Die Daten, die das Magnetometer von Galileo lieferte, sind tatsächlich mit den Messwerten vergleichbar, die man erwarten würde, wenn sich unter der Oberfläche eine Schicht mit elektrisch-leitendem Material - etwa ein flüssiger, salziger Ozean - befinden würde. "Wir haben gute Gründe anzunehmen, dass die Oberflächenschichten aus flüssigem oder gefrorenem Wasser bestehen", meint Dr. Margaret Kivelson von der Universität von Kalifornien (Los Angeles).
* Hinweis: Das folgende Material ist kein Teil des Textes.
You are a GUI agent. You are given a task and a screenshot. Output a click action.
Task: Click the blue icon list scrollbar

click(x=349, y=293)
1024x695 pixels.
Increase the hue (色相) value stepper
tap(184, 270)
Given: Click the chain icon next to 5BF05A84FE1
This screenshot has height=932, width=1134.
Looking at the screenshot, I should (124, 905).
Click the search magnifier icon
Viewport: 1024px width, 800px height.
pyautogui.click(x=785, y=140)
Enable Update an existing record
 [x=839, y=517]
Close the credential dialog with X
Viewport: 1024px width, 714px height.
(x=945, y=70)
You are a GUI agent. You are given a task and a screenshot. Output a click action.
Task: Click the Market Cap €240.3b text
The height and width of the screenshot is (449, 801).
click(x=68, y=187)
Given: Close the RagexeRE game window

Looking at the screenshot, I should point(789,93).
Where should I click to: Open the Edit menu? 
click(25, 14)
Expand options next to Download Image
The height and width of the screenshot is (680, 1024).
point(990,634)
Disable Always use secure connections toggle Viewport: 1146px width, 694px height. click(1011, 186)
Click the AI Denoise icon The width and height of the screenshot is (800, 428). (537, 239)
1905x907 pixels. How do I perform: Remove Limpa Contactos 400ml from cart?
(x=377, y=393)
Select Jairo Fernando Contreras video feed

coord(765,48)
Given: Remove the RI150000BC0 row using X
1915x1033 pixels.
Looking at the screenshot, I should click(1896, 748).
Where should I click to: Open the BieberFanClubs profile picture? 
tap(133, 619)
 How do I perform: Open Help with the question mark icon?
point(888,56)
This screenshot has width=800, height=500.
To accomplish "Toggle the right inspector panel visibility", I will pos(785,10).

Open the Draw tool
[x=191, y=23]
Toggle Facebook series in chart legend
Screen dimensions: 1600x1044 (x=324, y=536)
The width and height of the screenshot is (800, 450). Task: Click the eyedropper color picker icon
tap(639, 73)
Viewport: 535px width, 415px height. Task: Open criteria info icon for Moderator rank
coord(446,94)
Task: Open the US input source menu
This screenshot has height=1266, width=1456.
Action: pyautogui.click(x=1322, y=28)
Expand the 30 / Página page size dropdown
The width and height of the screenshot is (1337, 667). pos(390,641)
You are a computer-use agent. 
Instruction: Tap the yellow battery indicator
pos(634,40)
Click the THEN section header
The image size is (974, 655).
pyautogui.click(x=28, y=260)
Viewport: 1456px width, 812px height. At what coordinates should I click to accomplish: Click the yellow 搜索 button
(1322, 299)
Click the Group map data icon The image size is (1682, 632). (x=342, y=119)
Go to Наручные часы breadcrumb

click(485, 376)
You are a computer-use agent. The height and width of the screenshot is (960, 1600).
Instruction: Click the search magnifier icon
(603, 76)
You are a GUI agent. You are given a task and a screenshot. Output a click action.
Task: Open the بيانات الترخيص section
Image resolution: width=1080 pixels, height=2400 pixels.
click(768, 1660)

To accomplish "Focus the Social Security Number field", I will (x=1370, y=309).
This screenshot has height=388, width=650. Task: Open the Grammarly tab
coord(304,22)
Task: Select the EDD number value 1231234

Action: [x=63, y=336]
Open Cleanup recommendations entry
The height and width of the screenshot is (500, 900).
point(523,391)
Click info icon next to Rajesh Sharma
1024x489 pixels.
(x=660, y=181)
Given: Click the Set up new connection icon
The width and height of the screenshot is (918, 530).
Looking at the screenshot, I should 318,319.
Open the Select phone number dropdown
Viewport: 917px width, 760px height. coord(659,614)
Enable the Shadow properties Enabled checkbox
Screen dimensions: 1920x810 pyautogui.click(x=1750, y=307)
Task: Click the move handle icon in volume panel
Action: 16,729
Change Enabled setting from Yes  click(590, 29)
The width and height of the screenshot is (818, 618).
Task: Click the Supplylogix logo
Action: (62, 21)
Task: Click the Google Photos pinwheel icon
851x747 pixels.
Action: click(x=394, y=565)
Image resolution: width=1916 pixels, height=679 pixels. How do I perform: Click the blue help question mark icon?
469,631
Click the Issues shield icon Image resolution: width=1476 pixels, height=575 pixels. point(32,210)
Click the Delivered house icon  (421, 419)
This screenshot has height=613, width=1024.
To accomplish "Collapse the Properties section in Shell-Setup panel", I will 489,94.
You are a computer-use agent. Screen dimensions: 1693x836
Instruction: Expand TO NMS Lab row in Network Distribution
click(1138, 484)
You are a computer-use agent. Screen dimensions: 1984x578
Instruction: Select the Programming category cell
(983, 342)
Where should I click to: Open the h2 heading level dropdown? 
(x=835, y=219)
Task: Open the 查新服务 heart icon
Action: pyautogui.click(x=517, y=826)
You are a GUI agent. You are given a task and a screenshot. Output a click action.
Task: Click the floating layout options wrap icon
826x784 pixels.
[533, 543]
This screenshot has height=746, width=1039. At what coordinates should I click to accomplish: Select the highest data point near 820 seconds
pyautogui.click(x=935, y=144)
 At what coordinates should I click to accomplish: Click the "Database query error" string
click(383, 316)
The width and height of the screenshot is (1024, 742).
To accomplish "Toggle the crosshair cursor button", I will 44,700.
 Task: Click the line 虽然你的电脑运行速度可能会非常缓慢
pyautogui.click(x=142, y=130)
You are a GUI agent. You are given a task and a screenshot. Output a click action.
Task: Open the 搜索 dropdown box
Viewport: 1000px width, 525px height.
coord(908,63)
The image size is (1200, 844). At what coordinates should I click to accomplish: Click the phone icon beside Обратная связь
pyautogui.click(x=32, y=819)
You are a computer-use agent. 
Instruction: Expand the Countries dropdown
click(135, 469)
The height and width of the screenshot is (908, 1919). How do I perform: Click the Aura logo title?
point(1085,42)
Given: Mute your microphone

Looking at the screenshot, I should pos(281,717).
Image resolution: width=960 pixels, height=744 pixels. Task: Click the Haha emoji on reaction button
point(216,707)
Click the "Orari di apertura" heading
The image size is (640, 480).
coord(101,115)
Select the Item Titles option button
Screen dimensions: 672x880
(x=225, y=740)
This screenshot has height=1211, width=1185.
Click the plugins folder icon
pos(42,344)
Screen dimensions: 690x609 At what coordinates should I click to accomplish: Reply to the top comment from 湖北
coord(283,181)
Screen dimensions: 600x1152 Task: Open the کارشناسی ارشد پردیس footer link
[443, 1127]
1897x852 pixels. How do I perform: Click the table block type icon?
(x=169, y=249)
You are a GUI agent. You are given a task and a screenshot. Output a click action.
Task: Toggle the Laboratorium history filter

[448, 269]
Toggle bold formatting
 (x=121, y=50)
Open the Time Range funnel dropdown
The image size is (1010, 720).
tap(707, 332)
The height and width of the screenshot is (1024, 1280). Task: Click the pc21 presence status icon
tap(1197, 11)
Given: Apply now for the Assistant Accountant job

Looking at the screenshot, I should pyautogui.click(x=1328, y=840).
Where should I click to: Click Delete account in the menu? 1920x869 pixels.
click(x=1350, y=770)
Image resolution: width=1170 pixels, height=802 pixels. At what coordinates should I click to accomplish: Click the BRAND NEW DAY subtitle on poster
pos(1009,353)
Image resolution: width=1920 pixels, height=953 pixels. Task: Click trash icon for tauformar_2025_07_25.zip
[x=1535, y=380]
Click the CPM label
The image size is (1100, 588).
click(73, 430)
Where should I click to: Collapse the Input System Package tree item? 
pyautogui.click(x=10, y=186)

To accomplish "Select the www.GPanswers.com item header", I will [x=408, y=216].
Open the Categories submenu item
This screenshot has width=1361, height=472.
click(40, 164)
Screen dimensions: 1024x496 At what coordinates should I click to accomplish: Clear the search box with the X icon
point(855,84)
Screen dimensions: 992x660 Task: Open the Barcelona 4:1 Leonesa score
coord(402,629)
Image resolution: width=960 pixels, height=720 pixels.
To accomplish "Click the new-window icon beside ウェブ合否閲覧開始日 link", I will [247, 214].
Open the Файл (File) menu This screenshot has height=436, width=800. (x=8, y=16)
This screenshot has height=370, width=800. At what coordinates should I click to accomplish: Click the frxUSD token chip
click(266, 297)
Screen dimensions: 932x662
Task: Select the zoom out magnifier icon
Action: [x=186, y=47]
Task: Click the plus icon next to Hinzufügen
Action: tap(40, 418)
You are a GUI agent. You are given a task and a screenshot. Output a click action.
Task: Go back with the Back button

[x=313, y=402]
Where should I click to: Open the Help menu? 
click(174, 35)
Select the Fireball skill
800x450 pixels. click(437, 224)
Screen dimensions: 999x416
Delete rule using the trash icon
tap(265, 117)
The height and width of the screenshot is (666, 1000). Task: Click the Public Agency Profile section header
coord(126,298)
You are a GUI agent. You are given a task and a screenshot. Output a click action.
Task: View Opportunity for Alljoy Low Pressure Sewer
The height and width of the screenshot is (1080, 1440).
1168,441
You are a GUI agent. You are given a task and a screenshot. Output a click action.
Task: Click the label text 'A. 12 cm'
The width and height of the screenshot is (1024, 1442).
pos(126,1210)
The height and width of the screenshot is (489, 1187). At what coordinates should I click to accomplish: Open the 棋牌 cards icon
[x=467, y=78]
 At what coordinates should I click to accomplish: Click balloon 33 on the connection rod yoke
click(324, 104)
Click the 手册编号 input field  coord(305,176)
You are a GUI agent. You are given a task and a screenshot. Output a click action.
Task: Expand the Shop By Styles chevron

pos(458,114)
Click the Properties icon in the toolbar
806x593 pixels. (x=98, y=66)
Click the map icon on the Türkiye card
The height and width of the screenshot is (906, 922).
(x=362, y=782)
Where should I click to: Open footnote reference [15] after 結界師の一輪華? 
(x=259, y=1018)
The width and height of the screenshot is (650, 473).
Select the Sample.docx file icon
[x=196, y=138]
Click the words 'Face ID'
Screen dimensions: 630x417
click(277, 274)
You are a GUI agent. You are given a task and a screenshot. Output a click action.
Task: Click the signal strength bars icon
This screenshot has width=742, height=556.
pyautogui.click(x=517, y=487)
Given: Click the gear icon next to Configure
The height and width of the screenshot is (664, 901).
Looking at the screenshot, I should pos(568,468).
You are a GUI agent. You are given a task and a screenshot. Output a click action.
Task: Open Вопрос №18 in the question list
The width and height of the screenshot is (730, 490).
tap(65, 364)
Darauf hätten auch schon frühere Gravitationsmessungen hingewiesen, die auf eine mit Wasser vergleichbare geringe Dichte hinweisen. Aber Eis sei kein guter Leiter und daher glaube man eher an einen flüssigen Ozean. "Ich bin von Natur aus vorsichtig, aber diese neuen Beweise, sprechen sehr deutlich für einen Ozean, da das Magnetfeld des Jupiter seine Richtung an dem Ort, an dem sich Europa befindet, alle 5,5 Stunden ändert", erläutert Dr. Kivelson voller Optimismus.
Ob die Voraussetzung für Leben auf dem Jupitermond Europa wirklich gegeben ist, könnte im Jahr 2006 die bereits mehrfach verschobene Europa Orbiter Mission klären. Denn bei Ankunft wird sie direkt in eine Umlaufbahn um den Jupitermond Europa einschwenken und die kilometerdicke Eisschicht des Himmelskörpers, vor allem den vermuteten Ozean mit flüssigem Wasser näher untersuchen. Sollte eines Tages auf Europa auch nur eine Bakterie gefunden werden, wäre es der erste echte Beweis, dass wir im All nicht allein sind. Es würde unser Bewusstsein für immer verändern. "Galileo" hätte wieder einmal unser Weltbild verändert.